The Dreaded Word: Practice!
But solid food is for the mature, who, because of practice, have their senses trained to discern good and evil.
When I was just a boy, my parents made me practice at the piano for an hour a day. Was that cruel or what? I took piano lessons from the 2nd grade until I entered the 11th grade. In my senior year I tied for first place in a national competition with an original piece in G minor entitled Summer's End.
When I went to college I thought it would be a good idea to continue taking lessons. So I asked around to see who was considered the best piano teacher on the music faculty. Every person I asked gave the same name: Mrs. Hermann. This woman was so well-respected for her musical expertise that the college music hall had already been named after her and her husband.
Well, that settled it. I went to Mrs. Hermann's studio and knocked on her door. She came to the door and I said, "Mrs. Hermann, I'd like to take piano lessons from you."
She replied, "I'm sorry, but my schedule is now full."
I begged, "Please, I've been told you're the best teacher on campus . . . would you let me play something for you first?"
She agreed. I went in, sat down at the piano, and played for about a minute before she interrupted me and said, "I'll make room for you on my schedule." "Great!" I said, rather proud of myself for making such a good impression.
She then said, "Now you need to understand that if you take lessons from me you will be expected to practice four hours." I said, "No sweat! Four hours a week will work just fine!"
She then replied, "No, young man—I mean four hours every day!"
Whoa! In that moment, my entire life passed before my eyes. I couldn't imagine any torture greater than practicing that much. With a polite handshake, Mrs. Hermann and I parted ways and I decided then and there that becoming a better pianist wasn't that important after all!

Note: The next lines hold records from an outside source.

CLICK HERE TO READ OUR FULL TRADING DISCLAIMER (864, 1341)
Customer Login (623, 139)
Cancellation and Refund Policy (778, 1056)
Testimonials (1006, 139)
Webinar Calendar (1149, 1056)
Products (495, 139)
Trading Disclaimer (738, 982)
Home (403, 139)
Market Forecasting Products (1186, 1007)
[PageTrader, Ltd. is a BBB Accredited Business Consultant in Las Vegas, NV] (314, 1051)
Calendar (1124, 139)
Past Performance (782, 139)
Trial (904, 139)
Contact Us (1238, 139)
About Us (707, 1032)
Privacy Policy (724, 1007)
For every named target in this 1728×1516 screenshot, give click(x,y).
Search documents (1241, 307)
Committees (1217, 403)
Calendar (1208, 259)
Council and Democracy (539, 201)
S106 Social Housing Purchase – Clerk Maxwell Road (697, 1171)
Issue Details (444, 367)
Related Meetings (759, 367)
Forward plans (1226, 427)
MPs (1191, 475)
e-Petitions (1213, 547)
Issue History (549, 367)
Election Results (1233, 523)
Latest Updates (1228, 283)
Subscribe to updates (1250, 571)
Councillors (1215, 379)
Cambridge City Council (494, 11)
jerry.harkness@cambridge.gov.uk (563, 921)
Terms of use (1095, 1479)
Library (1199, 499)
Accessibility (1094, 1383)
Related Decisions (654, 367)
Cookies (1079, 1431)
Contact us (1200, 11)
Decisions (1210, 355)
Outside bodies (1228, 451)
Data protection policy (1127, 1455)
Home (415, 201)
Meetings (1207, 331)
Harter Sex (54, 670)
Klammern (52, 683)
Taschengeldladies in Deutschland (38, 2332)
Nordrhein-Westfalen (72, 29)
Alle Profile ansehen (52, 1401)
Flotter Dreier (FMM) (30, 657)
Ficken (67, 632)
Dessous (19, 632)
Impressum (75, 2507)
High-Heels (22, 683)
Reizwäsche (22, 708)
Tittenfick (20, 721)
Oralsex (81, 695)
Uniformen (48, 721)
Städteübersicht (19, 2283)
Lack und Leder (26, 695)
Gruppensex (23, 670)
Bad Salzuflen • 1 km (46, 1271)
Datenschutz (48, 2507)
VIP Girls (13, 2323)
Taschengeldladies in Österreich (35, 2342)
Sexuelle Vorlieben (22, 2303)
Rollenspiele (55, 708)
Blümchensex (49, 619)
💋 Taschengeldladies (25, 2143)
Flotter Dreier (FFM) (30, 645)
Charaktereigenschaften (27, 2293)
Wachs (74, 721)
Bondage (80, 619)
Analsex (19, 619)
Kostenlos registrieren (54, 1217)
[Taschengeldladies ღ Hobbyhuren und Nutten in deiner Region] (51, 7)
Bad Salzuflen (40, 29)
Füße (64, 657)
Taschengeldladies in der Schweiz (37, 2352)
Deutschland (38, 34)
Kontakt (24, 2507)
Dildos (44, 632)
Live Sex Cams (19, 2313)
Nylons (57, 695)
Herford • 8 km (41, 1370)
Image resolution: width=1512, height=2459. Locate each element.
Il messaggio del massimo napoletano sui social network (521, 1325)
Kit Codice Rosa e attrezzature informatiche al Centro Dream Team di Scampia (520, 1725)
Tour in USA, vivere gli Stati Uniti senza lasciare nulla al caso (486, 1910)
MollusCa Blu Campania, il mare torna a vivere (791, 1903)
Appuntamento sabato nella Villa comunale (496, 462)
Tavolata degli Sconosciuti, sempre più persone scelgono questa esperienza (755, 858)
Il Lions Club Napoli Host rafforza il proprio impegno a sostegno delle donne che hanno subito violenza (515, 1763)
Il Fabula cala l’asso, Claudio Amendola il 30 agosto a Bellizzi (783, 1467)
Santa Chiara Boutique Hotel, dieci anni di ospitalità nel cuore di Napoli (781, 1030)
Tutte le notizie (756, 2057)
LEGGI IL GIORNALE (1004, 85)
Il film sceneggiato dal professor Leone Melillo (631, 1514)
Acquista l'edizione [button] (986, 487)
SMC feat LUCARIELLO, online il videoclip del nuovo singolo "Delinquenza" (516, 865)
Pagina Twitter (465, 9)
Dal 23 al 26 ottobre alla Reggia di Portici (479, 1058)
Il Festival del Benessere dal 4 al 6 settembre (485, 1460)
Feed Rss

As I look back on that decisive moment, not to mention the 10 years of piano lessons that preceded it, I've come to realize that learning to play the piano has a lot in common with learning to live the Christian life. The same concept applies to both: if you want to achieve a higher level of performance, you have to be willing to practice.
Salvation is a gift . . . spiritual discernment isn't. Salvation can happen in a moment; spiritual maturity takes a lifetime. In fact, having a discerning, godly walk with Christ will require hours of practice every day. That's why the writer of Hebrews reminded his audience that the ability to discern between good and evil is only acquired through consistent practice.
But this is an encouraging message to us. We can start at any time. Wherever you find yourself today, whether just a beginner in the Christian life or a believer for many years, start practicing. And keep in mind that Jesus Christ is the only One who ever mastered the Christian life. He also happens to be both the Model and the Teacher of how to walk in wisdom.
Thankfully, He always has room in His schedule to teach one more student. But He's a lot like Mrs. Hermann: He expects His students to practice. And the students who learn and grow in godly discernment are always the ones who are willing to practice . . . every single day.
Prayer Point: Identify areas in your life where you have grown over the past few months and thank God for giving you strength to change. Then identify areas where growth is still needed; pray for God's strength to help you change over time.
Extra Refreshment: Psalms 15, which outlines for us the attributes we as Christians should incorporate into our lives.